Role of the AI components¶

The primary LLM (with thinking enabled) serves the quality-critical agents: routing, QA, briefing, structure planning, layout recommendation, homogenization, validation.
The fast LLM (with thinking disabled) serves bulk and pattern-matching tasks: inventory analysis, parallel slot filling, content balancing, icon and diagram selection.
The embedder provides vectors for inventory entries, slide content, and queries — the basis for retrieval, semantic scope, and material coverage.
The reranker orders the embedder hits more precisely: a top-N selection is reduced to a final top-K ranking.
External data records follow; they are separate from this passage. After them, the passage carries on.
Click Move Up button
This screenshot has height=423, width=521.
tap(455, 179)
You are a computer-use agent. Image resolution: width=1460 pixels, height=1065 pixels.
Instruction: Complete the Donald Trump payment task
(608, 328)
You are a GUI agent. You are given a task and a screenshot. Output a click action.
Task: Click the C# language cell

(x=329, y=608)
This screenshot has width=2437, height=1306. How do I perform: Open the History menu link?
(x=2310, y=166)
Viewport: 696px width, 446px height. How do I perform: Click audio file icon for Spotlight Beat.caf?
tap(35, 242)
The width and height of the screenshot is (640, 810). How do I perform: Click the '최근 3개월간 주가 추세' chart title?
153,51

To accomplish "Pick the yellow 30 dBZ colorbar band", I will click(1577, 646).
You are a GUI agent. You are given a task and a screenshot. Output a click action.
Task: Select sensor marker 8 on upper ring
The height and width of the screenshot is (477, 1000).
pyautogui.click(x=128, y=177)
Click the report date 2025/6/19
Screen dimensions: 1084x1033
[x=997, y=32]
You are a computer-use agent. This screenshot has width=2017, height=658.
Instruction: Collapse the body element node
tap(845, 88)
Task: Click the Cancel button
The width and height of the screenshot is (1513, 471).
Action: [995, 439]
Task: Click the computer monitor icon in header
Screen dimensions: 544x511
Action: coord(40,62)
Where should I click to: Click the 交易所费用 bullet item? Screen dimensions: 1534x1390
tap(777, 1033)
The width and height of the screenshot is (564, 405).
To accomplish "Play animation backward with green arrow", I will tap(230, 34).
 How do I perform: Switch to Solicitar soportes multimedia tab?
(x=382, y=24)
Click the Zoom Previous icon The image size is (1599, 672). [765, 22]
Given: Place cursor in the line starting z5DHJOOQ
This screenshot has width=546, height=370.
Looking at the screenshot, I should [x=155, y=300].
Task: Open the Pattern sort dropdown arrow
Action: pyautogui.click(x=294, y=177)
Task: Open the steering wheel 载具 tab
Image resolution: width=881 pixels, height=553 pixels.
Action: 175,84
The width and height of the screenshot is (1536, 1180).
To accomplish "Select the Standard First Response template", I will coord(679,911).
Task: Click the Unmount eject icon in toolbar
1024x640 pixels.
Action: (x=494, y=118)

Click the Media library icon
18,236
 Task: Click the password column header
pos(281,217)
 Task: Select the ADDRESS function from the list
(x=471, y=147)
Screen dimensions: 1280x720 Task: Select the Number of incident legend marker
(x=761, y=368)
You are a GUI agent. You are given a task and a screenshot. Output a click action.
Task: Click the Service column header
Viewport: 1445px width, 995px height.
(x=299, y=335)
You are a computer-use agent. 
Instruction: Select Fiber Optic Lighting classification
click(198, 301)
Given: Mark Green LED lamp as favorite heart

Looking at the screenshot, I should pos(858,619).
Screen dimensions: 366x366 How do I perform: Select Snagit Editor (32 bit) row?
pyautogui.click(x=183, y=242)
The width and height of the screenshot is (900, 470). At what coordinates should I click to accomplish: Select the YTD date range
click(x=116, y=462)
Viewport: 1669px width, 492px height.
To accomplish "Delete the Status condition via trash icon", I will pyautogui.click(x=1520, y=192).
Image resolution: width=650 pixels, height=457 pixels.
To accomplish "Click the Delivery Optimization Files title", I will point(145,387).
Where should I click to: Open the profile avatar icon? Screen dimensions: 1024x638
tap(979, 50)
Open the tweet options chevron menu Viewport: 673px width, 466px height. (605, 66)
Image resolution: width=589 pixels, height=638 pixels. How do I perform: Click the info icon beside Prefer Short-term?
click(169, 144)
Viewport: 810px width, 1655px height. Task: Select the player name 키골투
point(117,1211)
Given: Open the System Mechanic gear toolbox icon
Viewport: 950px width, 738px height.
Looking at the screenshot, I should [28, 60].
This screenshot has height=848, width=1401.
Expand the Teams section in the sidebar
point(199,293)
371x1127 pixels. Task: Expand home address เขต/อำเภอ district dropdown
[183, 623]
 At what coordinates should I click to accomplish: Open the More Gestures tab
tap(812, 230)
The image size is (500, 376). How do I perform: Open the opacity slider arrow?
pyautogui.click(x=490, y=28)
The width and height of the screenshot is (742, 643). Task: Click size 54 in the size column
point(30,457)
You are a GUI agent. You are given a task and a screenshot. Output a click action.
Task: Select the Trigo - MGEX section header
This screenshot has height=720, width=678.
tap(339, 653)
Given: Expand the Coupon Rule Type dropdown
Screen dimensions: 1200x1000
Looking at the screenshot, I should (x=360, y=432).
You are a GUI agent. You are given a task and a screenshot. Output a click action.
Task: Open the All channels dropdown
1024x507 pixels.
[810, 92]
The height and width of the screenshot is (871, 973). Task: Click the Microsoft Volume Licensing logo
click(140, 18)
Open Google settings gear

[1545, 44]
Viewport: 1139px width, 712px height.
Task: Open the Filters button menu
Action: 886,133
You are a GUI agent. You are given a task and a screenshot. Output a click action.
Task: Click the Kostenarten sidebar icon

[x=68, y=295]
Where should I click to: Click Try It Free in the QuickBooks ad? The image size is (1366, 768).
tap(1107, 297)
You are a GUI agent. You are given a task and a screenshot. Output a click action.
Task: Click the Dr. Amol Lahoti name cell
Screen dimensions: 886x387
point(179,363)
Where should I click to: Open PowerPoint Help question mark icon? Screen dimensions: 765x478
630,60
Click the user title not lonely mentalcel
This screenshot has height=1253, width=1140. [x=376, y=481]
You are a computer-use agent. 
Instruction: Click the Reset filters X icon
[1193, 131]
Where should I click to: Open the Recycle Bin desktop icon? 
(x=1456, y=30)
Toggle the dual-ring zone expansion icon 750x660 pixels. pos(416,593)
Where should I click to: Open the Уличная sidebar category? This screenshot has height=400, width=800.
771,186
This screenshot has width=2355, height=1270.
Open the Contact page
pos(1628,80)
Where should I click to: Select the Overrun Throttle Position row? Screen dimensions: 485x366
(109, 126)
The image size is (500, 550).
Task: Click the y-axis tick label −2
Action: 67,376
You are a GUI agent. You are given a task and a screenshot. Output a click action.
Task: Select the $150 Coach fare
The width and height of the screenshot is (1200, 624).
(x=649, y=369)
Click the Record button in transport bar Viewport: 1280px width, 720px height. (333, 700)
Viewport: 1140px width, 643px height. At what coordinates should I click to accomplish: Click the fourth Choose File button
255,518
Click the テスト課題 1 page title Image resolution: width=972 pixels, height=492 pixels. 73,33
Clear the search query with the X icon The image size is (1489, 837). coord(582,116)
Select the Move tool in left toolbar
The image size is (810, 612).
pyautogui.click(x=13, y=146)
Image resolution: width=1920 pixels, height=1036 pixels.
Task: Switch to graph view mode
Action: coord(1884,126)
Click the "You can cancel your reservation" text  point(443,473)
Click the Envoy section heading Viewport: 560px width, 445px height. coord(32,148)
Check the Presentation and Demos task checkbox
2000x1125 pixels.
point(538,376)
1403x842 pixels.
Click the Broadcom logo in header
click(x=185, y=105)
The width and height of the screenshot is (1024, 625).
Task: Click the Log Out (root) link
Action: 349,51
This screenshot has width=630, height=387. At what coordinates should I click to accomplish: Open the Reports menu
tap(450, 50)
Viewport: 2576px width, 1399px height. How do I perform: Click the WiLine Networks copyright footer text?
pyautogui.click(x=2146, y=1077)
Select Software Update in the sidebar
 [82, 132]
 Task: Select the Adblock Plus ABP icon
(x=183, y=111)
The split into two LLM roles with different speed and reasoning effort is intentional: heavyweight reasoning goes to the tasks that benefit from it, while high-frequency bulk tasks run quickly and in parallel.

Concurrency, robustness, configuration¶

The pipelines are implemented as asynchronous generators; events are streamed to the UI so that progress is visible and operations can be cancelled through a stop action.
Slot filling in the plan pipeline runs in parallel; the number of concurrently processed slides is configurable.
The model clients include retry logic; a per-endpoint cap on concurrent requests guards against overload.
Sessions are in-memory and discarded on container restart — a deliberate data-protection property.
Configuration is supplied via environment variables (endpoints, model names, pipeline behaviour); a self-test verifies the reachability of all model services.

Deployment¶

The application ships as a Docker container (base: Python 3.12 with system libraries for SVG rendering and document processing). It is placed behind a reverse proxy under a configurable path. The external model services are institution-internal endpoints addressed through OpenAI-compatible REST interfaces.

Technology overview¶

Web UI: Gradio 6.
Model integration: OpenAI-compatible async client (openai SDK), extended with model-specific thinking parameters for the Qwen, Kimi, GLM, and Gemma families.
Document processing: python-pptx, python-docx, pypdf.
Numerics and vectors: NumPy.
SVG and bitmap rendering: cairosvg for diagram graphics (with Cairo/Pango as system dependencies).
Data models: pydantic and dataclasses.
Configuration: python-dotenv.
Icon set: Bootstrap Icons (MIT licence).
Diagram templates: an integrated external template project for diagram graphics (Fabric.js JSON format).
Models in use: Kimi K2.5 as the primary LLM, Qwen 3 (or comparable model) as the fast LLM, BGE-M3 as the embedder, BGE-Reranker-v2-M3 as the reranker.